課題:
抜粋本文について、次の問いに答えてください。
(a) 日本にはドライアイの人がだいたい何人いると言われていますか?
(b) コンタクトレンズ着用者のうち、乾燥感を訴えている人は何%ですか?
(c) パソコンや携帯を使うと、何が減るために乾燥しやすくなるのですか?

抜粋本文:
★ ★ ★ ★ ★ ★ ★

──最近はドライアイの人が増えていますよね。

若倉「統計では日本にだいたい700万~800万人のドライアイがいると言われています。コンタクトレンズ着用者の60~70%が乾燥感を訴えています。ただし、厳密な意味でドライアイと診断される人はそんなには多くありません。いわゆる「乾き目」を感じている人が非常に多いのは間違いありませんね。それは、生活習慣の中である程度治せるというか、ケアできるものです」

「たとえば、乾燥しやすい冬場に部屋やオフィスを加湿するとか、ドライ感が強い人はときどき目薬をさすとか、眼鏡をかけるのも1つの方法でしょう。コンタクトレンズにもドライ感を減らす残水量の多いものも開発されています。意識的に目を休めたり、瞬きすることも、とても大切です」

「パソコンや携帯でも瞬きが減るので、乾燥しやすくなります。オフィスは乾燥しているので、乾き感が強くなる人が多いと思いますが、それは自分でケアするというのが大切でしょう」

ドライアイやうつ病に間違われる眼瞼痙攣

──先生は、ドライアイとよく似た病気を研究されていますね?

★ ★ ★ ★ ★ ★ ★

提供資料:
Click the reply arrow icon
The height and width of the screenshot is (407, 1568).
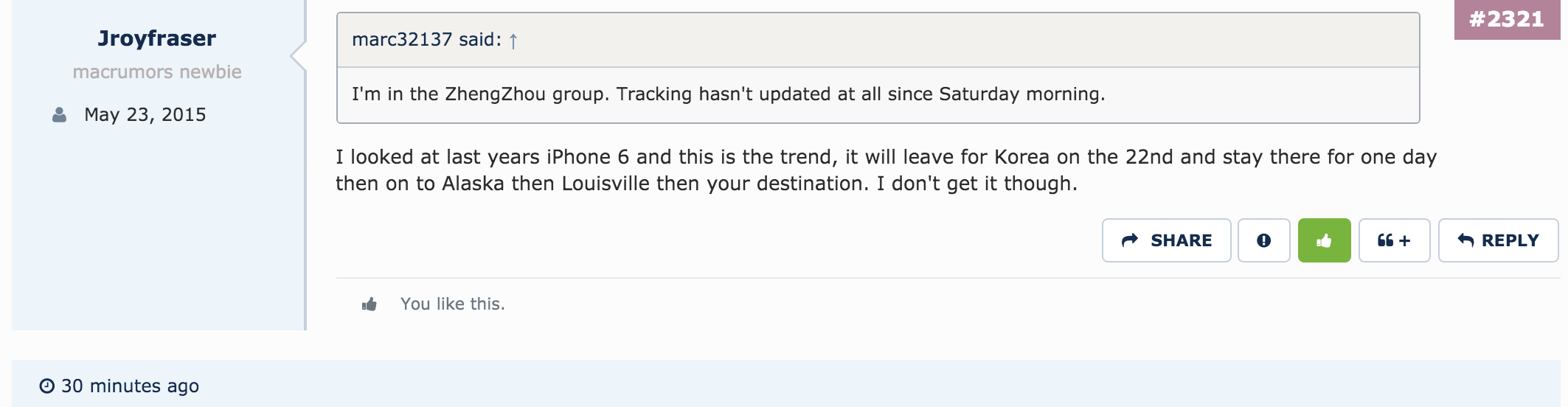coord(1465,240)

★ ★ ★ ★ ★ ★ ★

課題の解答:
(a) 700万~800万人
(b) 60~70%
(c) 瞬き